Having in mind that the national authorities didn’t actualize the statistical data of the fleet, captures and people involved in the industry since 2010, it is difficult to give actual and reliable numbers of the fishing industry in Brazil. The Brazilian Institute of Environment and Renewable Natural Resources (IBAMA), part of the Ministry of Environment, is monitoring the fishing industry closely to counter illegal and informal fishing.
Due to the vulnerability some species like tuna, it will be very difficult to have parts of Brazilian fishing industry Marine Stewardship Council or Friends of the Seas certified.
|Number of boats||
100 industrial vessels in 2007
|Type of fishing||
Mid-southern part of Brazil, FAO 41
Tuna (all species)
Main fishing ports and private landing places (like the Kowalsky Group)
Fleet and boat characteristics
As mentioned, due to the lack of actual statistics, it is impossible to give reliable figures about the number of vessels involved. Moreover, there is a lot of illegal fishing going on. In 2007, there were 100 industrial vessels operational according to the FAO. Currently, the Kowalsky Group is one of the biggest fishing companies in Brazil with 13 motorized steel hull vessels of about 20-30 meters each. Each vessel has 400 hp engines. All Kowalsky vessels have their licenses for fishing tuna, croaker, mackerel, swordfish, etc. Each vessel has primary processing and chilling-freezing installations on board. Depending on the product and purpose, fresh or frozen, the fleet can be out at sea for one to 12 days. Other big fishing companies in Brazil are Pesqueira Maguary and Pesqueira Pionera.
The bigger steel hull vessels go out fishing further from the coast line up to even 1,000 miles. Long lines are used for the catch of tuna. For the follow-up of the migration of tuna they use modern vessels equipped with electronic sonars and radios, depth meters, temperature control, long distance radars. Each vessel can have 90 kilometers of long-lines on board.
Landing areas are all along the northern Brazilian coast. Larger vessels land their catches at bigger harbours or even to private landing places, where they also have their own processing plant. Fishing companies that don’t have a private plant usually work closely together with the bigger companies that do have their own plants, although they own their own vessels.
In the mid-southern region, the fishing companies must be aware of the migration of the tuna species. In May-June the tuna migrates to the Gulf of Mexico from where they continue their journey to United States’ waters in July-August. In September-October the tuna returns from the North Atlantic towards Brazilian waters before heading more south to Argentina in November to February. In March-April the tuna concentrates again along the mid-southern Brazilian coast.
As there are no actual and reliable data about fleet, catches, landings, illegal fishing, etc, it is difficult to give an idea of the stock status of the different species. There are lots of reports informing about the dangers of the tuna fishery in Brazil, but these reports confirm that these stories are based on practical experiences told by fishermen instead of hard figures. It is probably true that the stock tuna declined in the 2000’s. There are some projects running to increase the sustainability.

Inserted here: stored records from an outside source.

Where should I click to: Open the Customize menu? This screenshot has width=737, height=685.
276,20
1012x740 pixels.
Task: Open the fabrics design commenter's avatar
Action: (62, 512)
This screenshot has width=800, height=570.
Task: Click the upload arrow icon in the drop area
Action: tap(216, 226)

One of the major problems is the illegal fishing due to the long coast line, small vessels involved and the lack of efficient control by Brazilian authorities. This also makes it difficult to control the catch volume, as well as countering the catch of small and immature fish, which threatens the survival of a population. Sustainability is still in danger despite the efforts by several organizations (like FAO) and authorities, and hopefully the Brazilian authorities will be able to reduce this risk at short-midterm. However, corruption by some local authorities is not unheard of and is difficult to erase completely. Other potential risks are the overfishing, climate change and water pollution.